§ **RAW DATA**
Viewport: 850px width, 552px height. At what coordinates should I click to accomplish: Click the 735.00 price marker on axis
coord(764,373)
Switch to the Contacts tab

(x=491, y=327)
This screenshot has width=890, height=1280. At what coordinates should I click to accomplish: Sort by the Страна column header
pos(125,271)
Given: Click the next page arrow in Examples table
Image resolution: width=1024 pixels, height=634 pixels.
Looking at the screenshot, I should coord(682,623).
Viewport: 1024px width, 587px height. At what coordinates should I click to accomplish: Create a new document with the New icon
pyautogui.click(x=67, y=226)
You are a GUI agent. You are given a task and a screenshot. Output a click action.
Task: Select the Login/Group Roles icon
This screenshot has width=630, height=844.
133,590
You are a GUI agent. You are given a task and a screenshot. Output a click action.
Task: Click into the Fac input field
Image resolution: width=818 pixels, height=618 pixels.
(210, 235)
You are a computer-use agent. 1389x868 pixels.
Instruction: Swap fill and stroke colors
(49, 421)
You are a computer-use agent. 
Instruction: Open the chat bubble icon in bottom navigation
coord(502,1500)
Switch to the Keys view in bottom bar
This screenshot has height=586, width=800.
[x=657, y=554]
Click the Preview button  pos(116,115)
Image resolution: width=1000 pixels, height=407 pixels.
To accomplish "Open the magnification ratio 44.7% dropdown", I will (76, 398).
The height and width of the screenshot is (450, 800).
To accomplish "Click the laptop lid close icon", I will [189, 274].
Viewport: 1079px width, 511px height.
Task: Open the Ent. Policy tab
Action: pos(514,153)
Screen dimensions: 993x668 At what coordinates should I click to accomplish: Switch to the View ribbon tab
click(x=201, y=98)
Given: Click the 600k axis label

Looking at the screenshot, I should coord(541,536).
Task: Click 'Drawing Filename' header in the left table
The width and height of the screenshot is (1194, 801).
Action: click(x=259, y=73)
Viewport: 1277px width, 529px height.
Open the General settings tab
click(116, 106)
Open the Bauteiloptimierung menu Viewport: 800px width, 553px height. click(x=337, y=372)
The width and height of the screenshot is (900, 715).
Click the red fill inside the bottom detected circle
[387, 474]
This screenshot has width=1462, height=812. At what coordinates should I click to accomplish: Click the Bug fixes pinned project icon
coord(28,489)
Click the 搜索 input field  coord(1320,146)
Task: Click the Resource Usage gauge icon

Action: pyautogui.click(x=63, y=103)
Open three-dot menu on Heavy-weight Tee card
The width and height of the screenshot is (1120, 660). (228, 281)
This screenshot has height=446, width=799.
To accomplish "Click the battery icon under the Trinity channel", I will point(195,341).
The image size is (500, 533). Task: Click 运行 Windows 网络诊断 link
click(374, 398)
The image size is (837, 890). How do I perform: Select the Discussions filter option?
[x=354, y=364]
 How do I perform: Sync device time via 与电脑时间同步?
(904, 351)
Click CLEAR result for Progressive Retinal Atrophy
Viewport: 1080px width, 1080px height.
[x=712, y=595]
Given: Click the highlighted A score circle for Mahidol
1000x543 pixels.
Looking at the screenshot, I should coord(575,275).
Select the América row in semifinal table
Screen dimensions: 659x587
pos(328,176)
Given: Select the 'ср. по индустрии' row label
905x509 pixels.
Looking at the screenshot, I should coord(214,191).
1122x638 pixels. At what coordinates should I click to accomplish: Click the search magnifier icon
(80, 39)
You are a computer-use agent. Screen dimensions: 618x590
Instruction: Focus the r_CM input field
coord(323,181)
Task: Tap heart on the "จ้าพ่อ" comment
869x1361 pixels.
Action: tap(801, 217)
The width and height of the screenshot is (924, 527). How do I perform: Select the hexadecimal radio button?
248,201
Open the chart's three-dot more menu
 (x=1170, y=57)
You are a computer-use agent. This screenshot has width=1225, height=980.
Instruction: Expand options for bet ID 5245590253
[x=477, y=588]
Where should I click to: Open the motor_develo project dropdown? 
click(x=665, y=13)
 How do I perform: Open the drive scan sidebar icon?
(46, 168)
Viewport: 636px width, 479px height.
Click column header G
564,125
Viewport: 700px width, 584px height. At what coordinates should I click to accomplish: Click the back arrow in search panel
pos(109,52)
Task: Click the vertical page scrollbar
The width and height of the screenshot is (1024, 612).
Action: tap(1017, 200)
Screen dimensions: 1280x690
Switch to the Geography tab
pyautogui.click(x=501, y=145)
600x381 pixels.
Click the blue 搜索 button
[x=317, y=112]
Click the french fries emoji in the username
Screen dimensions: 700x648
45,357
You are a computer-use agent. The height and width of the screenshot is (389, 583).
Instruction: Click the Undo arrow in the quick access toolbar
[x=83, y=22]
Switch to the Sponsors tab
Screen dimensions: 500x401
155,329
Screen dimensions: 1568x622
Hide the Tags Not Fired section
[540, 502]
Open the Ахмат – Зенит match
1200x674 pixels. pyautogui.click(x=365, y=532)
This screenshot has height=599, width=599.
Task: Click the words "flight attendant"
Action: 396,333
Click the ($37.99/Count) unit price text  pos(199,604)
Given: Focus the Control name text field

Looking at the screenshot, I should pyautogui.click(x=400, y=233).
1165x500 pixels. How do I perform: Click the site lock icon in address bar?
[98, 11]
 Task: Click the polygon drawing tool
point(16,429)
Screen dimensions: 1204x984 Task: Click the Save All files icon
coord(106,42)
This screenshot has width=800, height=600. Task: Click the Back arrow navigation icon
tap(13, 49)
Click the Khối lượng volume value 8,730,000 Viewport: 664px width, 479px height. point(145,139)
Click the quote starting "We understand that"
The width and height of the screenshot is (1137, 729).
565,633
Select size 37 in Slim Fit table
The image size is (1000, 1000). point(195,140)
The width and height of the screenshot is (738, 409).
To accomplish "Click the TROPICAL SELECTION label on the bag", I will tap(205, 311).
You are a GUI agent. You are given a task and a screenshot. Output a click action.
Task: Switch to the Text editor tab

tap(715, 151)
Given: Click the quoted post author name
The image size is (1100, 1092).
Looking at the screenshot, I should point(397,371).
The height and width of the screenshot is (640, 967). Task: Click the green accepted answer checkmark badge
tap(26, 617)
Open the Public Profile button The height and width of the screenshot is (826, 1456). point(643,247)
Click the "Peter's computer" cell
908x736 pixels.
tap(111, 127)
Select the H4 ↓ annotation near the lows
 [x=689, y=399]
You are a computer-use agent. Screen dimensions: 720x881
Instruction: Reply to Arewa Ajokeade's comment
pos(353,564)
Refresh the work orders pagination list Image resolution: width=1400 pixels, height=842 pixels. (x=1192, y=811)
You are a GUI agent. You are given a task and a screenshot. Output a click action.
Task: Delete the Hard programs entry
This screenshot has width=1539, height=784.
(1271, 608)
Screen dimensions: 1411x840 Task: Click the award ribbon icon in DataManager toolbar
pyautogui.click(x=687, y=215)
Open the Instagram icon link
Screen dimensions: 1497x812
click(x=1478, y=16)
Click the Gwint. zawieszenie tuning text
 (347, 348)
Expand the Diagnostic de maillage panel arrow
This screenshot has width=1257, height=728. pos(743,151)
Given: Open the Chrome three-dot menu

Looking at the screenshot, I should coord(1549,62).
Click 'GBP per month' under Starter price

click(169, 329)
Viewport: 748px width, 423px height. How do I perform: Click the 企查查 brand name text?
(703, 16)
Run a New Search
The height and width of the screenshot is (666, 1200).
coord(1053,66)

§ **THE TASK**
Restate the material above exactly, leaving nothing out.

§ **FINISHED EXERCISE**
Viewport: 850px width, 552px height. At what coordinates should I click to accomplish: Click the 735.00 price marker on axis
coord(764,373)
Switch to the Contacts tab

(x=491, y=327)
This screenshot has width=890, height=1280. At what coordinates should I click to accomplish: Sort by the Страна column header
pos(125,271)
Given: Click the next page arrow in Examples table
Image resolution: width=1024 pixels, height=634 pixels.
Looking at the screenshot, I should coord(682,623).
Viewport: 1024px width, 587px height. At what coordinates should I click to accomplish: Create a new document with the New icon
pyautogui.click(x=67, y=226)
You are a GUI agent. You are given a task and a screenshot. Output a click action.
Task: Select the Login/Group Roles icon
This screenshot has width=630, height=844.
133,590
You are a GUI agent. You are given a task and a screenshot. Output a click action.
Task: Click into the Fac input field
Image resolution: width=818 pixels, height=618 pixels.
(210, 235)
You are a computer-use agent. 1389x868 pixels.
Instruction: Swap fill and stroke colors
(49, 421)
You are a computer-use agent. 
Instruction: Open the chat bubble icon in bottom navigation
coord(502,1500)
Switch to the Keys view in bottom bar
This screenshot has height=586, width=800.
[x=657, y=554]
Click the Preview button  pos(116,115)
Image resolution: width=1000 pixels, height=407 pixels.
To accomplish "Open the magnification ratio 44.7% dropdown", I will (76, 398).
The height and width of the screenshot is (450, 800).
To accomplish "Click the laptop lid close icon", I will [189, 274].
Viewport: 1079px width, 511px height.
Task: Open the Ent. Policy tab
Action: pos(514,153)
Screen dimensions: 993x668 At what coordinates should I click to accomplish: Switch to the View ribbon tab
click(x=201, y=98)
Given: Click the 600k axis label

Looking at the screenshot, I should coord(541,536).
Task: Click 'Drawing Filename' header in the left table
The width and height of the screenshot is (1194, 801).
Action: click(x=259, y=73)
Viewport: 1277px width, 529px height.
Open the General settings tab
click(116, 106)
Open the Bauteiloptimierung menu Viewport: 800px width, 553px height. click(x=337, y=372)
The width and height of the screenshot is (900, 715).
Click the red fill inside the bottom detected circle
[387, 474]
This screenshot has width=1462, height=812. At what coordinates should I click to accomplish: Click the Bug fixes pinned project icon
coord(28,489)
Click the 搜索 input field  coord(1320,146)
Task: Click the Resource Usage gauge icon

Action: pyautogui.click(x=63, y=103)
Open three-dot menu on Heavy-weight Tee card
The width and height of the screenshot is (1120, 660). (228, 281)
This screenshot has height=446, width=799.
To accomplish "Click the battery icon under the Trinity channel", I will point(195,341).
The image size is (500, 533). Task: Click 运行 Windows 网络诊断 link
click(374, 398)
The image size is (837, 890). How do I perform: Select the Discussions filter option?
[x=354, y=364]
 How do I perform: Sync device time via 与电脑时间同步?
(904, 351)
Click CLEAR result for Progressive Retinal Atrophy
Viewport: 1080px width, 1080px height.
[x=712, y=595]
Given: Click the highlighted A score circle for Mahidol
1000x543 pixels.
Looking at the screenshot, I should coord(575,275).
Select the América row in semifinal table
Screen dimensions: 659x587
pos(328,176)
Given: Select the 'ср. по индустрии' row label
905x509 pixels.
Looking at the screenshot, I should coord(214,191).
1122x638 pixels. At what coordinates should I click to accomplish: Click the search magnifier icon
(80, 39)
You are a computer-use agent. Screen dimensions: 618x590
Instruction: Focus the r_CM input field
coord(323,181)
Task: Tap heart on the "จ้าพ่อ" comment
869x1361 pixels.
Action: tap(801, 217)
The width and height of the screenshot is (924, 527). How do I perform: Select the hexadecimal radio button?
248,201
Open the chart's three-dot more menu
 (x=1170, y=57)
You are a computer-use agent. This screenshot has width=1225, height=980.
Instruction: Expand options for bet ID 5245590253
[x=477, y=588]
Where should I click to: Open the motor_develo project dropdown? 
click(x=665, y=13)
 How do I perform: Open the drive scan sidebar icon?
(46, 168)
Viewport: 636px width, 479px height.
Click column header G
564,125
Viewport: 700px width, 584px height. At what coordinates should I click to accomplish: Click the back arrow in search panel
pos(109,52)
Task: Click the vertical page scrollbar
The width and height of the screenshot is (1024, 612).
Action: tap(1017, 200)
Screen dimensions: 1280x690
Switch to the Geography tab
pyautogui.click(x=501, y=145)
600x381 pixels.
Click the blue 搜索 button
[x=317, y=112]
Click the french fries emoji in the username
Screen dimensions: 700x648
45,357
You are a computer-use agent. The height and width of the screenshot is (389, 583).
Instruction: Click the Undo arrow in the quick access toolbar
[x=83, y=22]
Switch to the Sponsors tab
Screen dimensions: 500x401
155,329
Screen dimensions: 1568x622
Hide the Tags Not Fired section
[540, 502]
Open the Ахмат – Зенит match
1200x674 pixels. pyautogui.click(x=365, y=532)
This screenshot has height=599, width=599.
Task: Click the words "flight attendant"
Action: 396,333
Click the ($37.99/Count) unit price text  pos(199,604)
Given: Focus the Control name text field

Looking at the screenshot, I should pyautogui.click(x=400, y=233).
1165x500 pixels. How do I perform: Click the site lock icon in address bar?
[98, 11]
 Task: Click the polygon drawing tool
point(16,429)
Screen dimensions: 1204x984 Task: Click the Save All files icon
coord(106,42)
This screenshot has width=800, height=600. Task: Click the Back arrow navigation icon
tap(13, 49)
Click the Khối lượng volume value 8,730,000 Viewport: 664px width, 479px height. point(145,139)
Click the quote starting "We understand that"
The width and height of the screenshot is (1137, 729).
565,633
Select size 37 in Slim Fit table
The image size is (1000, 1000). point(195,140)
The width and height of the screenshot is (738, 409).
To accomplish "Click the TROPICAL SELECTION label on the bag", I will tap(205, 311).
You are a GUI agent. You are given a task and a screenshot. Output a click action.
Task: Switch to the Text editor tab

tap(715, 151)
Given: Click the quoted post author name
The image size is (1100, 1092).
Looking at the screenshot, I should point(397,371).
The height and width of the screenshot is (640, 967). Task: Click the green accepted answer checkmark badge
tap(26, 617)
Open the Public Profile button The height and width of the screenshot is (826, 1456). point(643,247)
Click the "Peter's computer" cell
908x736 pixels.
tap(111, 127)
Select the H4 ↓ annotation near the lows
 [x=689, y=399]
You are a computer-use agent. Screen dimensions: 720x881
Instruction: Reply to Arewa Ajokeade's comment
pos(353,564)
Refresh the work orders pagination list Image resolution: width=1400 pixels, height=842 pixels. (x=1192, y=811)
You are a GUI agent. You are given a task and a screenshot. Output a click action.
Task: Delete the Hard programs entry
This screenshot has width=1539, height=784.
(1271, 608)
Screen dimensions: 1411x840 Task: Click the award ribbon icon in DataManager toolbar
pyautogui.click(x=687, y=215)
Open the Instagram icon link
Screen dimensions: 1497x812
click(x=1478, y=16)
Click the Gwint. zawieszenie tuning text
 (347, 348)
Expand the Diagnostic de maillage panel arrow
This screenshot has width=1257, height=728. pos(743,151)
Given: Open the Chrome three-dot menu

Looking at the screenshot, I should coord(1549,62).
Click 'GBP per month' under Starter price

click(169, 329)
Viewport: 748px width, 423px height. How do I perform: Click the 企查查 brand name text?
(703, 16)
Run a New Search
The height and width of the screenshot is (666, 1200).
coord(1053,66)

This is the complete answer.